Since then an increasingly cash-strapped Washington has heaped more and more obligations on the states, most recently Obamacare, without providing dollars to pay for its mandates.
A federal tax on muni-bond revenues would make them less attractive to investors who would then expect the bonds to give higher yields to compensate for the tax. But many struggling states and municipalities would not be able to pay the higher interest rates on their debt and would be priced out of the lending market. In many cases, tax exemption is the only reason for investing. (When the idea of taxing muni bonds was first floated in December, muni interest rates went up a half point.)
Some have discussed the possibility of federal bailouts for those states and municipalities that could no longer afford to pay the higher interest rates the market would demand, but such prospects are hardly reassuring. Those assurances depend on a national government that now grasps at every penny from every source to pay for the rising trillions of its own debt.
Indeed, bailouts would make things worse all the way around. As the Securities Industry and Financial Markets Association has told Congress, “the tax exemption is better than direct subsidies for infrastructure investment because bonds must be repaid, forcing a market test on the project’s viability.”
Threatening irreparable injury to state and municipal finances would not close a tax loophole, but it would transfer resources from struggling states to spendthrift Washington. Meanwhile, investors would feel duped and resolve not to be duped again: They invested in muni bonds based on the understanding that the revenues would not be taxed. A retroactive change would likely lead investors to sue. A test in the Supreme Court would almost certainly follow. That is not a test that the administration and its allies would likely win.

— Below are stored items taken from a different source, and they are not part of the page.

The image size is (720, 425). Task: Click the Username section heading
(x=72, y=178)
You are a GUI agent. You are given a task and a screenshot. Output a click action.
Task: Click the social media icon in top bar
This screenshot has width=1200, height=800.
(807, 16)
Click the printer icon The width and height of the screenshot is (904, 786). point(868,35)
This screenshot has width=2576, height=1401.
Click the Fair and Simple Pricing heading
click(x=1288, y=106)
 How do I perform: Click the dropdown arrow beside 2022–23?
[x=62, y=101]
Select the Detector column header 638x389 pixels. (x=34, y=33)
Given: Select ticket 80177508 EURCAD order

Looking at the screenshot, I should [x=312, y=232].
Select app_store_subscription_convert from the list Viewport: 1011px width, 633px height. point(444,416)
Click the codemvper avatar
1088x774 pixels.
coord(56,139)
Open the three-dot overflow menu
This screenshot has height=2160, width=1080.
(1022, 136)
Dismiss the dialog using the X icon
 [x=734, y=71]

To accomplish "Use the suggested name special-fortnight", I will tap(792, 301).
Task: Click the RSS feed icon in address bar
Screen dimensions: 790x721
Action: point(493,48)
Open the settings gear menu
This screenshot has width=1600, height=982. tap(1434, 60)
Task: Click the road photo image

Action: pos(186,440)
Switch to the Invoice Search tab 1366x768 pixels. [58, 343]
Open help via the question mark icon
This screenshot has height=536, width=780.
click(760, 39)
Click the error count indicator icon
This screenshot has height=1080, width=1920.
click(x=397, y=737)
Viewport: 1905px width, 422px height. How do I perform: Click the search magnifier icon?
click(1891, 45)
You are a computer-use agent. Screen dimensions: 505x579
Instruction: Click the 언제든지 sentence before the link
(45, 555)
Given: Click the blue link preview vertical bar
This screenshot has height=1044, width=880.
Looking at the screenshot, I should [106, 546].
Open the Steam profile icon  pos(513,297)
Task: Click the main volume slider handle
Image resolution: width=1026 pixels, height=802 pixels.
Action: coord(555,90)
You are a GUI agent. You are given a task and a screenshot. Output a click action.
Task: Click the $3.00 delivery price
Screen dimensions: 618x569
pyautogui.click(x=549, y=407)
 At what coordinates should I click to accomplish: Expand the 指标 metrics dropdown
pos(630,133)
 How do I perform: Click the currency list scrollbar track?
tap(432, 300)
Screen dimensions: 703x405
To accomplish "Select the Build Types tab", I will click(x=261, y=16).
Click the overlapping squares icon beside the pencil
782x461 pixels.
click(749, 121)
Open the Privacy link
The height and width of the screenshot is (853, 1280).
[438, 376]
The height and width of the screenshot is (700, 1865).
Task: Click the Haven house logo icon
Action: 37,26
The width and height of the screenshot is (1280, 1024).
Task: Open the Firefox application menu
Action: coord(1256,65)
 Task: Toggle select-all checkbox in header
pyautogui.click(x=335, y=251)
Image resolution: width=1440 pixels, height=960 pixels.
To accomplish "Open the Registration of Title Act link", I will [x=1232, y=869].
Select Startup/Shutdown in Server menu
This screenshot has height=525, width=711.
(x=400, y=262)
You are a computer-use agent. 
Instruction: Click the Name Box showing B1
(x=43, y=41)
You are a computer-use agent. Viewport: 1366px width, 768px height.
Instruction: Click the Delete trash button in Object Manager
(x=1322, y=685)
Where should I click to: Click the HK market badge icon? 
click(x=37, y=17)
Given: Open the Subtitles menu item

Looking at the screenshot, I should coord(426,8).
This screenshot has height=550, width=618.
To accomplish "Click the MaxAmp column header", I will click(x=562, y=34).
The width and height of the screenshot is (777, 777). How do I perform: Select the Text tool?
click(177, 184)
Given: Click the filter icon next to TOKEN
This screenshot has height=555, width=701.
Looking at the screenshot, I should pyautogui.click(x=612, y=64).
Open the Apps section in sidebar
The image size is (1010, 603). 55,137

It would be better for state and local economies, investors, and the American people if Washington dropped the foolish proposal to tax muni bonds before it gets any further off the ground.
Stephen Shapiro served as deputy solicitor general under President Ronald Reagan. Timothy Bishop is a former law clerk for Supreme Court Justice William Brennan. They are both partners in the Supreme Court practice group at the law firm of Mayer Brown.